VANCOUVER, Aug. 14, 2012 /PRNewswire/ - Angiotech Pharmaceuticals, Inc. (“Angiotech”) announced that it released its financial results for the second quarter ended June 30, 2012.
Angiotech will host a conference call discussing its first quarter financial results on August 15, 2012 at 1:00 PM ET (10:00 AM PT). Details regarding the conference call can be found on Angiotech’s website at www.angiotech.com.
“We are extremely pleased to announce our third consecutive quarter of significantly improved financial results. Our improved revenue growth, cash flows, liquidity and profitability are a culmination of the hard work and dedication of our team following the conclusion of our restructuring and business change initiatives last year,” said Thomas Bailey, Angiotech’s President and CEO.
“In addition, as a result of our improved business performance, we were recently able to complete an important transaction that extends the maturity date of much of our outstanding debt to December 2016. Our exchange offer transaction was strongly supported by our existing creditors and was substantially oversubscribed, and we look forward to using this transaction as a launch point for certain new strategic initiatives we are contemplating for 2013 and beyond,” said Mr. Bailey.

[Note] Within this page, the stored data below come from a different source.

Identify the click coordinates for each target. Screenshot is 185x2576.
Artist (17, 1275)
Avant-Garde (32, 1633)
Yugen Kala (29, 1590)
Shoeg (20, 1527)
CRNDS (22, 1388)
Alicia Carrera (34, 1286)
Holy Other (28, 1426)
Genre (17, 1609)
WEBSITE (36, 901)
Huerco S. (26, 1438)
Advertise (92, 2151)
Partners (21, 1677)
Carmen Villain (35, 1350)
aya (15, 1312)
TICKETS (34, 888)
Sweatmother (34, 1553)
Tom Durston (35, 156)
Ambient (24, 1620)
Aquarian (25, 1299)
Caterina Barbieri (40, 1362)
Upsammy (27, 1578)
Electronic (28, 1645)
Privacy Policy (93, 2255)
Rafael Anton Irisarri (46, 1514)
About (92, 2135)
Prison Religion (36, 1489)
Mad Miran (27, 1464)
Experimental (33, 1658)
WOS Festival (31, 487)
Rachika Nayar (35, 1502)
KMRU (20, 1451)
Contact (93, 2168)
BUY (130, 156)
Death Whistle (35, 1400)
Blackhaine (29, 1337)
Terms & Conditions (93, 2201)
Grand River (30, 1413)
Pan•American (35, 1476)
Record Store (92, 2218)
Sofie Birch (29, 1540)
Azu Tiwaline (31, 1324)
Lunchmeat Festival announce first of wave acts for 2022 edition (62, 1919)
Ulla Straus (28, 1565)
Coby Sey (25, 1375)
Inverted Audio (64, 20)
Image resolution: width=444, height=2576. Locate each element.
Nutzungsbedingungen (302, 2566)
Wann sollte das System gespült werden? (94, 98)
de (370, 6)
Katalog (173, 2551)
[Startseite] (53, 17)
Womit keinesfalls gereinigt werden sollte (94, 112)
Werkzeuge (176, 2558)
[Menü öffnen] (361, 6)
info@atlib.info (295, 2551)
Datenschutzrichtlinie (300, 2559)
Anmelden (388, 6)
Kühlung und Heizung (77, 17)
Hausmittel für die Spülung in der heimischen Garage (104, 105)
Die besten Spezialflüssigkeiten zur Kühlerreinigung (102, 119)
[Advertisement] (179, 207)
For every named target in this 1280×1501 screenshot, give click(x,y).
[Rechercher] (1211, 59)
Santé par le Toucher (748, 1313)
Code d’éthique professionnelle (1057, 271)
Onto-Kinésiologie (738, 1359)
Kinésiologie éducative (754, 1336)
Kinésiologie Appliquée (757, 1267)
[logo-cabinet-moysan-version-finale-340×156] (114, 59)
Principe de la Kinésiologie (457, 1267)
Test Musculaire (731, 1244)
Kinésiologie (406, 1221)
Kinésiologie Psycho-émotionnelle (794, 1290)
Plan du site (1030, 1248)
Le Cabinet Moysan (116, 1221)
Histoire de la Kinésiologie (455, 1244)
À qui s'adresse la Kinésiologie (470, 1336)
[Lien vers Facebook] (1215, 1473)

Selected important recent developments, and certain highlights from the second quarter ended June 30, 2012, include:
Refinancing of $225 million of Senior Floating Rate Notes. Angiotech recently concluded a transaction to exchange a portion of its outstanding Senior Floating Rate Notes due December 1, 2013 (the “Existing Notes”) for new 9% Senior Notes due December 1, 2016 (the “New Notes”).This refinancing transaction significantly alleviates our near term refinancing risk, due to the three-year extension of the maturity date for the New Notes. In addition, by re-domiciling the New Notes in the U.S., the after-tax cash cost of the New Notes is expected to be substantially similar to the Existing Notes. On July 3, 2012, Angiotech launched an offer to exchange up to a maximum of $200 million in aggregate principal amount of the outstanding Existing Notes (“Maximum Principal Exchange Amount”) for the New Notes issued by Angiotech Pharmaceuticals (US), Inc. pursuant to an Offering Memorandum and Consent Solicitation Statement (the “Exchange Offer”). On July 27, 2012, as a result of significant demand for New Notes by holders of our Existing Notes, we elected to amend the Exchange Offer to increase the Maximum Principal Exchange Amount to $225 million. On August 13, 2012, $225 million of the $255.5 million tendered Existing Notes were irrevocably extinguished and exchanged, on a pro rata basis, for approximately $230 million of New Notes. All Existing Notes that were tendered by the prescribed July 23, 2012 early tender date, which represented the substantial majority of Existing Notes tendered, received New Notes with a principal amount constituting a 2% premium (the “Early Tender Premium”) to the principal amount of the Existing Notes so exchanged. We expect that the remaining $100 million of Existing Notes may be repaid with excess cash generated from operations or potential contingent consideration to be received from the Quill transaction discussed below, or refinanced at or prior to their maturity.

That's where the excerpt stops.